Mesenchymal Stem Cell-Mediated Deep Tumor Delivery of Gold Nanorod for Photothermal Therapy

Abstract

Gold nanoparticles (AuNPs) with various sizes and morphologies have been extensively investigated for effective photothermal therapy (PTT) against multiple cancer types. However, a highly dynamic and complex tumor microenvironment (TME) considerably reduces the efficacy of PTT by limiting deep tumor penetration of AuNPs. Herein, we propose a mesenchymal stem cell (MSC)-mediated deep tumor delivery of gold nanorod (AuNR) for a potent PTT. First, MSCs are treated with tetraacylated N-azidomannosamine (Ac4ManNAz) to introduce modifiable azide (N3) groups on the cell surface via metabolic glycoengineering.

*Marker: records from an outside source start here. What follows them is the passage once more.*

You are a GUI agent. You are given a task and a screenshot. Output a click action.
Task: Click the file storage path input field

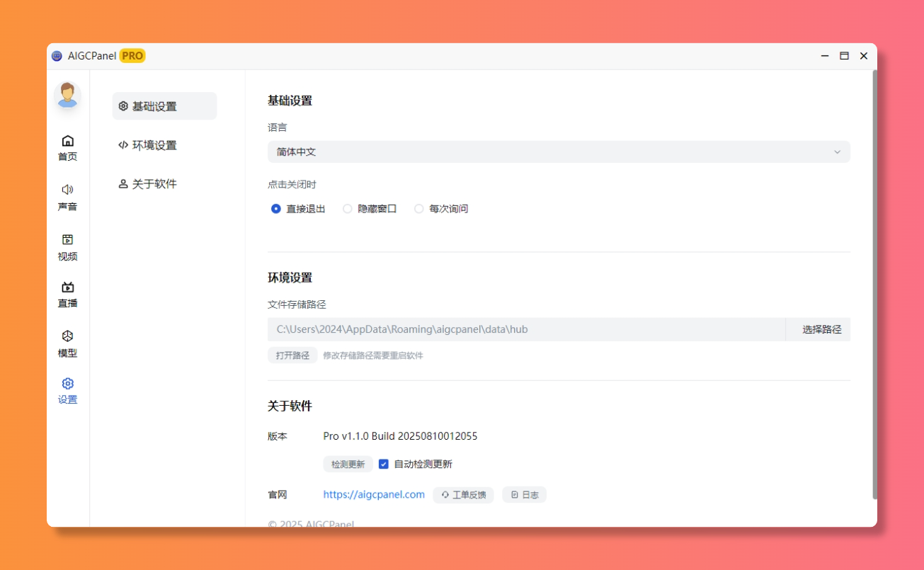coord(525,329)
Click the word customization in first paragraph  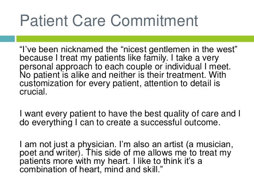(46, 83)
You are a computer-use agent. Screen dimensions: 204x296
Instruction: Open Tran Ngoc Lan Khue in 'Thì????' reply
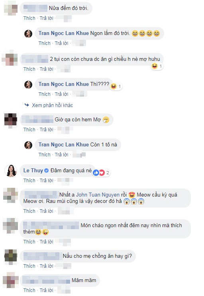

Then, AuNRs modified with bio-orthogonal click molecules of bicyclo[6.1.0]nonyne (AuNR@BCN) are chemically conjugated to the N3 groups on the MSC surface by copper-free click chemistry reaction, resulting in AuNR@MSCs. In cultured MSCs, the appropriate condition to incorporate the AuNR into the MSCs is optimized; in addition, the photothermal efficiency of AuNR-MSCs under light irradiation are assessed, showing efficient heat generation in vitro. In colon tumor-bearing mice, intravenously injected AuNR@MSCs efficiently accumulate within the tumor tissues by allowing deep tissue penetration owing to the tumor homing effect by natural tumor tropism of AuNR@MSCs. Upon localized light irradiation, the AuNR@MSCs significantly inhibit colon tumor growth by the enhanced photothermal effect compared to conventional AuNRs. Collectively, this study shows a promising approach of MSCs-mediated deep tumor delivery of AuNR for effective PTT.